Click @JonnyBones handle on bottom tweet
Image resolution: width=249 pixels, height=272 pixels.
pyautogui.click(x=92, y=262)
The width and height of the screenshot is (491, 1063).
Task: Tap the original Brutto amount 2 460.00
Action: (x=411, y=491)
···
### Problem requirements
Please give again, word for word, only the lines from the one holding "Image resolution: width=249" through the end of the listing above.

### Task output
Image resolution: width=249 pixels, height=272 pixels.
pyautogui.click(x=92, y=262)
The width and height of the screenshot is (491, 1063).
Task: Tap the original Brutto amount 2 460.00
Action: (x=411, y=491)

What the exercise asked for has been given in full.